(Stored items)
------------------------------------------------------------

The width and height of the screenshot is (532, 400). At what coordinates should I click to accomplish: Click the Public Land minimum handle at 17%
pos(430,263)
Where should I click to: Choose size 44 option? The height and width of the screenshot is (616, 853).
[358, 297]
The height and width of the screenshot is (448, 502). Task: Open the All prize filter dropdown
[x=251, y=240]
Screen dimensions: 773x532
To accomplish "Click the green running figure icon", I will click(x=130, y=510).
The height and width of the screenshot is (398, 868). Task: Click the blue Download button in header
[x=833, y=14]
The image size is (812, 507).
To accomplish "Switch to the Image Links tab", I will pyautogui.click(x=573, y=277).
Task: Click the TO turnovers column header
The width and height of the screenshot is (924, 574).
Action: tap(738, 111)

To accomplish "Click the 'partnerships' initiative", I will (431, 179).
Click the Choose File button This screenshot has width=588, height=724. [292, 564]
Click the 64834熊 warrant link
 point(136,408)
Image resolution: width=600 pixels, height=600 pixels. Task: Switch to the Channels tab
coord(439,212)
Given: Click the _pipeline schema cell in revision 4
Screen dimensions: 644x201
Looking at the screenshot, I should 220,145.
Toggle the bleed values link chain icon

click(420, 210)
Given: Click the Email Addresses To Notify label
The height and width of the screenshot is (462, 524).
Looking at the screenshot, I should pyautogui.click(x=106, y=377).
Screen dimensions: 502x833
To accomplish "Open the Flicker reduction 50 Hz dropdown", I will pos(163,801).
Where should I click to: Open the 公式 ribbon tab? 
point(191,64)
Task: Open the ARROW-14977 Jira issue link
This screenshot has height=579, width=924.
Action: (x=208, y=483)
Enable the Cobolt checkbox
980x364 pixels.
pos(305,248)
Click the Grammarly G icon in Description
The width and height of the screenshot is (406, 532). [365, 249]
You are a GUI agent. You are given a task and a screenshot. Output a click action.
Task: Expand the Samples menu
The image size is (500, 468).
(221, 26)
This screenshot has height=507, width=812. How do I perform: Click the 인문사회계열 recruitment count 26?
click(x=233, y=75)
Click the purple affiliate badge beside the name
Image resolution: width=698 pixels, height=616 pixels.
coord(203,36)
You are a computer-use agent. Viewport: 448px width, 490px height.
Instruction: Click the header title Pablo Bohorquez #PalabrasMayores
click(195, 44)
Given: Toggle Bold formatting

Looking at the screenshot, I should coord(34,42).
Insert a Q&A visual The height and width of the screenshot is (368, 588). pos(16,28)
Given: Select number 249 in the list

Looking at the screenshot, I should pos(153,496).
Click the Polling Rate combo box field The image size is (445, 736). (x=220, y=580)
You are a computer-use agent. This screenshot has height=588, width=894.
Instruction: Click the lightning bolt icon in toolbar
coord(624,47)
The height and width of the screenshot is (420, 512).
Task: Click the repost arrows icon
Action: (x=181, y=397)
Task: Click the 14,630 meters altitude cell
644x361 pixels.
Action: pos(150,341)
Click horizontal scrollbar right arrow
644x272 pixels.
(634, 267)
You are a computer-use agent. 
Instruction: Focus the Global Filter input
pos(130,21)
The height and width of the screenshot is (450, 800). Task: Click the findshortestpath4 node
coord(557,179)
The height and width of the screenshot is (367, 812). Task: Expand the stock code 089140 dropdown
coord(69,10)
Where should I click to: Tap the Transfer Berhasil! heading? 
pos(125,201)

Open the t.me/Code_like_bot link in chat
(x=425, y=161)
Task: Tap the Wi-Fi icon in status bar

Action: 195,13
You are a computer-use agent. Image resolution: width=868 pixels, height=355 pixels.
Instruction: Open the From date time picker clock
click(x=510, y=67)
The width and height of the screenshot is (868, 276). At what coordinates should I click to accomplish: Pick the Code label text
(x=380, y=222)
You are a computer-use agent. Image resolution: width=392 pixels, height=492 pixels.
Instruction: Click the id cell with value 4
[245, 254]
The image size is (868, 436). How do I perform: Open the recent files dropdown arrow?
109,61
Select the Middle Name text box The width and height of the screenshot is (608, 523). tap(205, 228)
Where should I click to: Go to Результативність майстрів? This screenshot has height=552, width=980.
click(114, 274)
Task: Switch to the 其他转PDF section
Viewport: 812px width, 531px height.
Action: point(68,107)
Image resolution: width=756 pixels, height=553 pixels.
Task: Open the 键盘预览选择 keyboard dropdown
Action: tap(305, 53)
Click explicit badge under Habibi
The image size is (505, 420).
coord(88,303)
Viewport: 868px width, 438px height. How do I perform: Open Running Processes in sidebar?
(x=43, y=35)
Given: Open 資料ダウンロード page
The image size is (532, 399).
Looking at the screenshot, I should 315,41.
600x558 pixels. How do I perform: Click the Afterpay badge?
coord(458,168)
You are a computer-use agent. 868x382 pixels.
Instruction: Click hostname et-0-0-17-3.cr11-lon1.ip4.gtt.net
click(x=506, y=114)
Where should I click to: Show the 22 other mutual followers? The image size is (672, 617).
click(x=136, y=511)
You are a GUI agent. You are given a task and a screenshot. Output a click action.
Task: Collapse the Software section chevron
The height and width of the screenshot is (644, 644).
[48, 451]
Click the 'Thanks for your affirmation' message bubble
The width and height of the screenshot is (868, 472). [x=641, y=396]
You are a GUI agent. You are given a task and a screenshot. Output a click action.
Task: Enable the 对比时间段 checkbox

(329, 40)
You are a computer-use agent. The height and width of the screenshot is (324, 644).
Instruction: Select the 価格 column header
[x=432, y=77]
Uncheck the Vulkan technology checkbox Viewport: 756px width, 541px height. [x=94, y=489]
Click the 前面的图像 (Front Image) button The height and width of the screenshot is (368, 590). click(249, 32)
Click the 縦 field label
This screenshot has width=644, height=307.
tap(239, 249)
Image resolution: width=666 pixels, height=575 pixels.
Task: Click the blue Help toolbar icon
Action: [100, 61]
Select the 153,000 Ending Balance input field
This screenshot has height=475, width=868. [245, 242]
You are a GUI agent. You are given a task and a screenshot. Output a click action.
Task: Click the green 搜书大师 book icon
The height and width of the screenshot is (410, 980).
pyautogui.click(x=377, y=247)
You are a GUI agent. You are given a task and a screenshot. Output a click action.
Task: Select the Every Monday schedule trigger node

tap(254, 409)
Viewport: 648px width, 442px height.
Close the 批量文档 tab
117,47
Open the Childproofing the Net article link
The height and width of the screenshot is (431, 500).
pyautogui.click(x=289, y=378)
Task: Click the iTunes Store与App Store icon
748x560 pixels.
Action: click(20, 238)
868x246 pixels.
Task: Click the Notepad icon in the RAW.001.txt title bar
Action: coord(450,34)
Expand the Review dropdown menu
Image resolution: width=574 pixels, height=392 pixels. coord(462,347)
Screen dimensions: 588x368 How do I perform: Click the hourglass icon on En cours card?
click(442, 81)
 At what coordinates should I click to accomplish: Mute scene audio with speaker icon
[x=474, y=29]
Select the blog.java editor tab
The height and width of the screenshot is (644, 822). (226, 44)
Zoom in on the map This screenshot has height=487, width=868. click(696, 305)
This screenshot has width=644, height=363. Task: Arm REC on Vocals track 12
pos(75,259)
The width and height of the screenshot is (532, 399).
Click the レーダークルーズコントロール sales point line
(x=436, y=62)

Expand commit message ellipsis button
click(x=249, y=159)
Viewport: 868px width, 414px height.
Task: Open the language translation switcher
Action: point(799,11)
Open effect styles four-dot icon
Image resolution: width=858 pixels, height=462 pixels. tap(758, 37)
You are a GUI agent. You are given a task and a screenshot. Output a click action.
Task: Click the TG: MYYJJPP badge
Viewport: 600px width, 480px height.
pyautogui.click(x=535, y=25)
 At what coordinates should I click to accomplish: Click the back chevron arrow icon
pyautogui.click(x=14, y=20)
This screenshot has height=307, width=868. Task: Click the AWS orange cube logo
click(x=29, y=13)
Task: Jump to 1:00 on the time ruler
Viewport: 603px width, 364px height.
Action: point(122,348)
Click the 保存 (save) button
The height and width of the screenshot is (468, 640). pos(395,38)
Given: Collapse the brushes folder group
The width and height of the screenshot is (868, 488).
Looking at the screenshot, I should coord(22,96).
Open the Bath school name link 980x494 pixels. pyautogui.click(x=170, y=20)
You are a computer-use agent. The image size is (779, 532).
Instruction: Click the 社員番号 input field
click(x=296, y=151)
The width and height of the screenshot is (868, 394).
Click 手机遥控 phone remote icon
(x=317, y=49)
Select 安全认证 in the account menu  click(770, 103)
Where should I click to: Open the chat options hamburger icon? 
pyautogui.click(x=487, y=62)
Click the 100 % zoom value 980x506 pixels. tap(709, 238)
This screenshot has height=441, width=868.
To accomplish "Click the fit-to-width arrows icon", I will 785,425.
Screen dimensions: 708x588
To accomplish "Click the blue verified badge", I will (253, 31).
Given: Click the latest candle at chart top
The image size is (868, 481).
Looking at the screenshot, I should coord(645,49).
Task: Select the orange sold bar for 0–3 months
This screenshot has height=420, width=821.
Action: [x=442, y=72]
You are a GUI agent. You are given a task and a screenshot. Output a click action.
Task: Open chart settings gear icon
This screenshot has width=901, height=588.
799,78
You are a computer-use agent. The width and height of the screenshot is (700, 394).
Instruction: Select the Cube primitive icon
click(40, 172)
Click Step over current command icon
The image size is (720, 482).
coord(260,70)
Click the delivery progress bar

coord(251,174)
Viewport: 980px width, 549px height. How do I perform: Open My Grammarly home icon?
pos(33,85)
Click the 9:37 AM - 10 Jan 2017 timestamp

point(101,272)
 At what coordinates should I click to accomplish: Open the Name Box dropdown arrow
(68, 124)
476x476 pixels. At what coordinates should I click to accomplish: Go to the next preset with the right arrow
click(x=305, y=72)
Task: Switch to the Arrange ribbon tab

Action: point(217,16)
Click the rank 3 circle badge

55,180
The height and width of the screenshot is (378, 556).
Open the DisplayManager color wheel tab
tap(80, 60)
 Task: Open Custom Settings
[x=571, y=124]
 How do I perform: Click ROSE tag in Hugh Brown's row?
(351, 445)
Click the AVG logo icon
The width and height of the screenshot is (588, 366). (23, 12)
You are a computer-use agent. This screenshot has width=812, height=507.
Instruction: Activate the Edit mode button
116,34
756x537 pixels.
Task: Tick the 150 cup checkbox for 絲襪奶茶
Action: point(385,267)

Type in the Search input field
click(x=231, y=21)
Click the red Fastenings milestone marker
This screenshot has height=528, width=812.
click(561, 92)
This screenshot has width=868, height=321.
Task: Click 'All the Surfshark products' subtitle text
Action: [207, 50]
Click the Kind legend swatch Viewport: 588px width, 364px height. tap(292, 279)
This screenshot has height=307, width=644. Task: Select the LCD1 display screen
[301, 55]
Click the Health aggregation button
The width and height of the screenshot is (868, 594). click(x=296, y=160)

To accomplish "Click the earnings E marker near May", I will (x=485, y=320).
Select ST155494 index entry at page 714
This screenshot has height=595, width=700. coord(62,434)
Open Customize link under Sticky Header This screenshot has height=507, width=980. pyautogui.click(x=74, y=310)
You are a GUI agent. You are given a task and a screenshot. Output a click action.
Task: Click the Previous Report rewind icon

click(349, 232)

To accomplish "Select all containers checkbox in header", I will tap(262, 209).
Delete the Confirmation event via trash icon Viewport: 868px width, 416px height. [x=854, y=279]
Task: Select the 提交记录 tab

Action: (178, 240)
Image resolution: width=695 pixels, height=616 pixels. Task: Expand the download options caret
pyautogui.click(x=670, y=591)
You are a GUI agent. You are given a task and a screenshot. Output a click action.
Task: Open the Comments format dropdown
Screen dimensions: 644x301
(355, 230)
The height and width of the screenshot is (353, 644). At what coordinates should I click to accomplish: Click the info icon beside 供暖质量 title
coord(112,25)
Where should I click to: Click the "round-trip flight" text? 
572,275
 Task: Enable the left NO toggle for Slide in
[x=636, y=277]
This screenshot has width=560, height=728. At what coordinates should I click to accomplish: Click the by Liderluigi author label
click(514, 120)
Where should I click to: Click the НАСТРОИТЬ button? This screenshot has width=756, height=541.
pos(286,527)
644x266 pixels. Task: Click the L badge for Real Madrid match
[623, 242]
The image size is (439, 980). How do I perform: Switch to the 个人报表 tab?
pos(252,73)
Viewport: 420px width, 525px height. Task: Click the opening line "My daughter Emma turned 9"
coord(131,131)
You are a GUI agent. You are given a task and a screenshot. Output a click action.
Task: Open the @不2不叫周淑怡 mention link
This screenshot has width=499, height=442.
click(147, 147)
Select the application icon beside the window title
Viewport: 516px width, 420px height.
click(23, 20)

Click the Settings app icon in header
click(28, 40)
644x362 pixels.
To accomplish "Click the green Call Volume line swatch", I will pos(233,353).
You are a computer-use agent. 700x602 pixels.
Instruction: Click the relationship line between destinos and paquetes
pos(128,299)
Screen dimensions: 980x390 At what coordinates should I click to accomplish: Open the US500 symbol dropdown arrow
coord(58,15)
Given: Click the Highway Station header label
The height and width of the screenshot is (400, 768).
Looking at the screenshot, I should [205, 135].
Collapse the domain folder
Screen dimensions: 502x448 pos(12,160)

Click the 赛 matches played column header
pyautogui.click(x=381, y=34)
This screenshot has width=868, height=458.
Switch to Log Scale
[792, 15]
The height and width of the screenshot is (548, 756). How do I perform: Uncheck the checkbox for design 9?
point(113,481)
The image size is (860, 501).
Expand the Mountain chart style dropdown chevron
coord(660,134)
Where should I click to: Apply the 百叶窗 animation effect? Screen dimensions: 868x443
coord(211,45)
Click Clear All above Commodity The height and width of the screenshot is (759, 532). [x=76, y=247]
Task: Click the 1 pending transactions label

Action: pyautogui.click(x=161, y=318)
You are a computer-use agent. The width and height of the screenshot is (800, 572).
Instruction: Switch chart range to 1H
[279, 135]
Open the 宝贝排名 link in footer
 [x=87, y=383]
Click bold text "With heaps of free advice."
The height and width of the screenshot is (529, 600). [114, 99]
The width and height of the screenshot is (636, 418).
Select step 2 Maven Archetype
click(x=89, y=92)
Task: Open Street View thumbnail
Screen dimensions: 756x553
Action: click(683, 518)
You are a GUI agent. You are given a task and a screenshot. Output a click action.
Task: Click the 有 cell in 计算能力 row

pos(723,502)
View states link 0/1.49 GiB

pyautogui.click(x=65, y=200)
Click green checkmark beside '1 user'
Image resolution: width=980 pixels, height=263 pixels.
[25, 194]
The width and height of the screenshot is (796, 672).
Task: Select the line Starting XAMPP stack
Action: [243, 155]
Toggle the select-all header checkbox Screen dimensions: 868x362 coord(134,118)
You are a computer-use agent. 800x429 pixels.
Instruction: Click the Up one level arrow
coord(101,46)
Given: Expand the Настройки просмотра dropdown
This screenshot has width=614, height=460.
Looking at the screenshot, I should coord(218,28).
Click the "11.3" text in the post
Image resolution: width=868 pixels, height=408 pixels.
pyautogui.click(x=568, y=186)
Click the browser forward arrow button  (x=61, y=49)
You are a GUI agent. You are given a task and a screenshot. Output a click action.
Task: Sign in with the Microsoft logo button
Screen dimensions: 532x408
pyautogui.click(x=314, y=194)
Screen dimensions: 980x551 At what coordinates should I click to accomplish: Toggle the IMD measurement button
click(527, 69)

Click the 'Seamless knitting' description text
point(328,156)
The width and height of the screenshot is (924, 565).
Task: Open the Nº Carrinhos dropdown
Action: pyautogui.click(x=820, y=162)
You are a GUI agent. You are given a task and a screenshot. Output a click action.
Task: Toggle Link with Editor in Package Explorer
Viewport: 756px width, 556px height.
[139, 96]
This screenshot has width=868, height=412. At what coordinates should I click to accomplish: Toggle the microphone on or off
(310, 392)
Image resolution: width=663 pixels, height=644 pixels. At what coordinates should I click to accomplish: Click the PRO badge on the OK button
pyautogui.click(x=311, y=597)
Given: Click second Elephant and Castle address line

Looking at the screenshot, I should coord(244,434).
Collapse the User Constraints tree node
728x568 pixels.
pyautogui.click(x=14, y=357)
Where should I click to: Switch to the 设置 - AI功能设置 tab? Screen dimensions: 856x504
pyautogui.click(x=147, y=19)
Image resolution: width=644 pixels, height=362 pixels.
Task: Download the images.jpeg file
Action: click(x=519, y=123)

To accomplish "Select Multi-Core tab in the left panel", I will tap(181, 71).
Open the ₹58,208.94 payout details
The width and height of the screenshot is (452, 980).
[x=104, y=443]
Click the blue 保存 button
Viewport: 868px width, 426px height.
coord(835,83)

------------------------------------------------------------

→ EXERCISE OBJECTIVE: Using only the entries above, output the line with "This screenshot has width=644, height=363.", the line with "Task: Click the TG: MYYJJPP badge", and all lines between them, exactly as they stand.

→ TASK SOLUTION:
This screenshot has width=644, height=363. Task: Arm REC on Vocals track 12
pos(75,259)
The width and height of the screenshot is (532, 399).
Click the レーダークルーズコントロール sales point line
(x=436, y=62)

Expand commit message ellipsis button
click(x=249, y=159)
Viewport: 868px width, 414px height.
Task: Open the language translation switcher
Action: point(799,11)
Open effect styles four-dot icon
Image resolution: width=858 pixels, height=462 pixels. tap(758, 37)
You are a GUI agent. You are given a task and a screenshot. Output a click action.
Task: Click the TG: MYYJJPP badge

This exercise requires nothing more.